Ein Beatles-Fan wie Nick Wass kann so etwas natürlich nicht auf sich beruhen lassen. Die Frage, was aus dem Bass wurde, lässt ihn einfach nicht los. 2018 richtet er eine Internetseite ein: thelostbass.com. Er hofft auf Hinweise, weiß aber: „Die Chance, den Bass wiederzufinden liegt wohl bei zehn Prozent.“ Über 100 Menschen schicken mögliche Spuren oder Vermutungen, 600 Beatles-Fans bieten ihre Hilfe an. Vorwärts geht die Suche aber erst 2023. Ein Ehepaar hat einen Hinweis zum Diebstahl, der mit einem anderen Hinweis übereinstimmt, den Wass und sein Team bereits bekommen hatten. In mühevoller Detektivarbeit finden sie heraus, an wen der Bass weiterverkauft wurde. Die Spur führt zu einem Pub-Besitzer in London. Wass gibt viele Interviews, in der Hoffnung, die Familie des Mannes damit zu erreichen. Und tatsächlich – ein Verwandter des Pub-Besitzers sieht ein Interview in den BBC News und kontaktiert Paul Cartneys Management. Er glaube, sagt er, der verschollene Bass befinde sich auf seinem Dachboden.

Nun kommt wieder Nick Wass ins Spiel. Als Gitarren-Experte kennt er das Instrument in- und auswendig. Außerdem hat er ein paar Jahre für Paul McCartney gearbeitet. Der ist grade in L.A. – und kann fast nicht glauben, dass sein Bass wirklich gefunden ist. Also ruft er bei bei Wass in Franken an und bittet ihn, nach London zu fliegen und sich das Instrument anzuschauen. Ein paar Tage später hält der 69-Jährige den 51 Jahre lang verschollenen Höfner-Bass in seinen Händen. „Er ist es zweifellos“, sagt er immer noch überwältigt. „Was für eine Nachricht für alle Beatles-Fans auf der Welt.“ Die Jahre auf dem Dachboden haben Spuren hinterlassen. Der Bass ist nicht bespielbar. Aber Nick Wass winkt ab: „Ein Kinderspiel, ihn zu reparieren.“

Damals, 1961 in Hamburg, zahlte der junge Musiker 287 Mark für die Gitarre. Heute ist der Bass zehn Millionen Euro wert. Deshalb bleibt es ein Geheimnis, wer ihn reparieren darf.
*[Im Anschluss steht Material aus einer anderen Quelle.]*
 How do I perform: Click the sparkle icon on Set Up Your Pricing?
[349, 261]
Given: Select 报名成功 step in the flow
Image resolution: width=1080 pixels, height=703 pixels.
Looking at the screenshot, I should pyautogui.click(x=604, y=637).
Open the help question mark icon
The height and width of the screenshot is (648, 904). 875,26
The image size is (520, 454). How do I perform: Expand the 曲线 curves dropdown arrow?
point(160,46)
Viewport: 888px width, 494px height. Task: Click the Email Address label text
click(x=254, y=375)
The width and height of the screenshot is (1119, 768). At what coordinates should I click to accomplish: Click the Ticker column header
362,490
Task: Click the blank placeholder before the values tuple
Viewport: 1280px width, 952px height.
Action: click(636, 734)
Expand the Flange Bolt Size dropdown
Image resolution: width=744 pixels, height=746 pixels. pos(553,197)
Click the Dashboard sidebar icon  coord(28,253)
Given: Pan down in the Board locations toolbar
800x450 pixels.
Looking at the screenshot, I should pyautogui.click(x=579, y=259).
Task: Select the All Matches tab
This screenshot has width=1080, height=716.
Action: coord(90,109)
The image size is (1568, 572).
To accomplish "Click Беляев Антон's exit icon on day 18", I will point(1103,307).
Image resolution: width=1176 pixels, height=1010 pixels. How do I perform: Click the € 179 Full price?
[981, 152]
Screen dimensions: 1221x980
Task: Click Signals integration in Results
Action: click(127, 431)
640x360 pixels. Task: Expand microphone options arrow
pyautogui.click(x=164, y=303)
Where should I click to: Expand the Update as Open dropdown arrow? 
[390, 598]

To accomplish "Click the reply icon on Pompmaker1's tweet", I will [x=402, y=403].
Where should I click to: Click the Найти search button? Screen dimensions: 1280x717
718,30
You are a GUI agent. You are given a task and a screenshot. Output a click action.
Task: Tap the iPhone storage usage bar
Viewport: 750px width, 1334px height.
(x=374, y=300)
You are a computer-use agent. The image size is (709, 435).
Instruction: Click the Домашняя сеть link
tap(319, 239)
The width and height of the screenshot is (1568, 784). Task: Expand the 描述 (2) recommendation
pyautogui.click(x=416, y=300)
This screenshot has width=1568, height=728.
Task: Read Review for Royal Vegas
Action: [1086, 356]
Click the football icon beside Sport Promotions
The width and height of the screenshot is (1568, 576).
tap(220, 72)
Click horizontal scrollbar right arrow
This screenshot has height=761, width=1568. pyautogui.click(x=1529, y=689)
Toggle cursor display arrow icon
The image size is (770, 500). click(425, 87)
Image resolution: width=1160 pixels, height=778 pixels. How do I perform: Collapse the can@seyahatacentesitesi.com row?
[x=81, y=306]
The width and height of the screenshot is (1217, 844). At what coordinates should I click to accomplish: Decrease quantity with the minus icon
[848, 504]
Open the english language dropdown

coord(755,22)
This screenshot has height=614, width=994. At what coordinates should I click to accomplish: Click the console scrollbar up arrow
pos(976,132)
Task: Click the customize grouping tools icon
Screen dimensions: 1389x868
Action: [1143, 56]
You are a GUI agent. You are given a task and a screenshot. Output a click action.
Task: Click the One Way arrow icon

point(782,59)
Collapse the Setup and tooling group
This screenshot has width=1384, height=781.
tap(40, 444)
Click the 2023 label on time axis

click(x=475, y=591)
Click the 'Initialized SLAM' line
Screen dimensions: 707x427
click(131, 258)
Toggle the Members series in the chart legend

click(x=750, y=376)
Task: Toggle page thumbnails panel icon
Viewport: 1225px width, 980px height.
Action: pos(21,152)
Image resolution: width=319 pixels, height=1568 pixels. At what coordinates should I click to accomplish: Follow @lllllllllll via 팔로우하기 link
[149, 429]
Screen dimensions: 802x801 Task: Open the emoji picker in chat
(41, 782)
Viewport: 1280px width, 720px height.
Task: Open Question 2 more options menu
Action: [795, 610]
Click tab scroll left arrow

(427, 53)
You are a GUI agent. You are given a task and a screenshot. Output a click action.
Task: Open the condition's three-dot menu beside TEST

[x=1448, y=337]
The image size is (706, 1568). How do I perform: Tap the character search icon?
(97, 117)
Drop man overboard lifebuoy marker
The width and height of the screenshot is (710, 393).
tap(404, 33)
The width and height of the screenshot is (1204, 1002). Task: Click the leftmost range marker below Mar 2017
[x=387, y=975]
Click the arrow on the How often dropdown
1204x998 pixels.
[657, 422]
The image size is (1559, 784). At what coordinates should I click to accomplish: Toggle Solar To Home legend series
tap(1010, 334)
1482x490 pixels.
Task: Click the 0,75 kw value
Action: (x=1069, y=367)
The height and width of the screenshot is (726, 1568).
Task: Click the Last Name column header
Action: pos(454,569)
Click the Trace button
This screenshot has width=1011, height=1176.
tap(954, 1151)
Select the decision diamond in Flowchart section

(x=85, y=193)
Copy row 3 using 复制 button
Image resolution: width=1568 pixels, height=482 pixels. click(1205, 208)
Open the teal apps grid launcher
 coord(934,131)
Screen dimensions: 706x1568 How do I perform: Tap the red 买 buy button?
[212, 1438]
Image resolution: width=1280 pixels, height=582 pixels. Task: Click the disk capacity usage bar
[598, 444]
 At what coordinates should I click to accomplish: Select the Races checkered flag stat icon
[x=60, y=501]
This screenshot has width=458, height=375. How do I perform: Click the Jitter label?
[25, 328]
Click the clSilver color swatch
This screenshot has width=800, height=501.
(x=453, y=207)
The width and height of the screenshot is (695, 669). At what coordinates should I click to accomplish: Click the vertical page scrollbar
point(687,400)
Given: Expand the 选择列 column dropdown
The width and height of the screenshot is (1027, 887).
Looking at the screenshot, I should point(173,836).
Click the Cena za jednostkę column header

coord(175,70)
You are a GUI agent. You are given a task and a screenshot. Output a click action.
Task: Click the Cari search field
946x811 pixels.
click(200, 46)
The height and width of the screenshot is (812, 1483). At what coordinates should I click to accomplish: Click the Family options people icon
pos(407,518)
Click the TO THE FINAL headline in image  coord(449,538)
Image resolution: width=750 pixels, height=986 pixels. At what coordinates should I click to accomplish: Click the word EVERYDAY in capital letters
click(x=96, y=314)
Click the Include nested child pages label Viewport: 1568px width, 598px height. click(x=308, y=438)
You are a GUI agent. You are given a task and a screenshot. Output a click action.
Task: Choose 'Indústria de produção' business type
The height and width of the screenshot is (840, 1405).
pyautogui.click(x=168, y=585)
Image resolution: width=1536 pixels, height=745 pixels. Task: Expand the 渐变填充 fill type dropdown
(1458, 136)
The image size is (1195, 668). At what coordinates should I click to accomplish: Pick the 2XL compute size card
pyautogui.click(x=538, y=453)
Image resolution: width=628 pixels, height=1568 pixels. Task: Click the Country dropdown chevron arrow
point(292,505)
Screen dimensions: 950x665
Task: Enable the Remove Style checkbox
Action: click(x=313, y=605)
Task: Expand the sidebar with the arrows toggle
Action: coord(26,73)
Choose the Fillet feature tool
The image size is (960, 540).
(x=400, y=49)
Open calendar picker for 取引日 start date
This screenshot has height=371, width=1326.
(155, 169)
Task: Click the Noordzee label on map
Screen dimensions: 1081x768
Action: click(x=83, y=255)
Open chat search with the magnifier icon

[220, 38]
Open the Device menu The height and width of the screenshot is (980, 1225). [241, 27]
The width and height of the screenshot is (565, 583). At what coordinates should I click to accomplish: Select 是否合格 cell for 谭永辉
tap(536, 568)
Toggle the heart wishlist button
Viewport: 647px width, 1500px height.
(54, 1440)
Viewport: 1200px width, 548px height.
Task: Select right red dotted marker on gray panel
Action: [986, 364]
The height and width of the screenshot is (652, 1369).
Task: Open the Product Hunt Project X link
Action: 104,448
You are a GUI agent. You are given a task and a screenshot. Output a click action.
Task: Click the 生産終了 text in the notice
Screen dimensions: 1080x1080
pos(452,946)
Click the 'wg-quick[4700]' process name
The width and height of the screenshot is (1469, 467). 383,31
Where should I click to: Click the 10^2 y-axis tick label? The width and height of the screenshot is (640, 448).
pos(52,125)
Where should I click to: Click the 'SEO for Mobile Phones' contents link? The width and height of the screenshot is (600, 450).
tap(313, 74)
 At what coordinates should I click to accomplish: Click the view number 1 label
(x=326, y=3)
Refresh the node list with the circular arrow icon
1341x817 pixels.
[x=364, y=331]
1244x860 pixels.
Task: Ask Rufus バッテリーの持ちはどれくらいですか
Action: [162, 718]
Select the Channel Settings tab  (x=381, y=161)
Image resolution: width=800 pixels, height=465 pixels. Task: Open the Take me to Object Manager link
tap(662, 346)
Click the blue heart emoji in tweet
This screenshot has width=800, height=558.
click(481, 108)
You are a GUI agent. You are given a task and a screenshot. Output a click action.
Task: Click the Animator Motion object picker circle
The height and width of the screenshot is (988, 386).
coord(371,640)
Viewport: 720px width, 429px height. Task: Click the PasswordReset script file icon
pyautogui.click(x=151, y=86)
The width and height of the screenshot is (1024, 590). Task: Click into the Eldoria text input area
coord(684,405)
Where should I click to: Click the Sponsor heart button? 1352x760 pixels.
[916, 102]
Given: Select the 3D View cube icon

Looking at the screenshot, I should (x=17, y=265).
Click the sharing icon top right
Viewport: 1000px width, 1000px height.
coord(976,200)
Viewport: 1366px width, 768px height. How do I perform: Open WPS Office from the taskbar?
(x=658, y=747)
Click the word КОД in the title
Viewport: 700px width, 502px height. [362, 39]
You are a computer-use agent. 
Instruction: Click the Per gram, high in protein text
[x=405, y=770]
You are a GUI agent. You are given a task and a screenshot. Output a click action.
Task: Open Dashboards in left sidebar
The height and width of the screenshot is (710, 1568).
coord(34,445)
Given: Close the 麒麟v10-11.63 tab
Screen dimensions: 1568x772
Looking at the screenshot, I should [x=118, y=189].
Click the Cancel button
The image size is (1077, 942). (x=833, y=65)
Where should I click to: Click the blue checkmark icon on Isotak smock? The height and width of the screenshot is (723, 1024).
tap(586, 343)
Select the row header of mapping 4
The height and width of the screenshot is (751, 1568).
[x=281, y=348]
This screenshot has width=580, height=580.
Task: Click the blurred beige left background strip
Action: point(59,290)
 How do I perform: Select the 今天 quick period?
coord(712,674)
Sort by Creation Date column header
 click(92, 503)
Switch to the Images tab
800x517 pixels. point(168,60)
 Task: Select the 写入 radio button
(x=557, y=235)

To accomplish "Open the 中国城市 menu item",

Die Sensationsnachricht hat jedenfalls schnell auch Wass’ ehemalige Kollegen bei der Firma Höfner erreicht. „Schon als Paul McCartney in den 60ern mit unserem Bass auf der Bühne stand, kamen viele Anfragen zu diesem Instrument“, erzählt Verkaufsleiter Jordan. Nun ist das Modell wieder sehr gefragt. „Aber lange nicht so wie damals.“

Nick Wass hat auf seiner Webseite diese unglaubliche Geschichte aufgeschrieben – für alle, die bei der Suche geholfen haben. Er hat seitdem zahlreiche Anfragen bekommen von anderen Menschen, die ihre Lieblingsinstrumente verloren haben. Aber nun hat die Detektivarbeit ein Ende, sagt er und lacht. „Das war ein einmaliges Projekt, jetzt widme ich mich meinem Ruhestand.“ Er hofft, dass er bald dabei zusehen darf, wie Paul McCartney mit seinem Höfner-Bass wieder auf einer Bühne steht. Den passenden Song hätte er ja: With a litte help from my friends.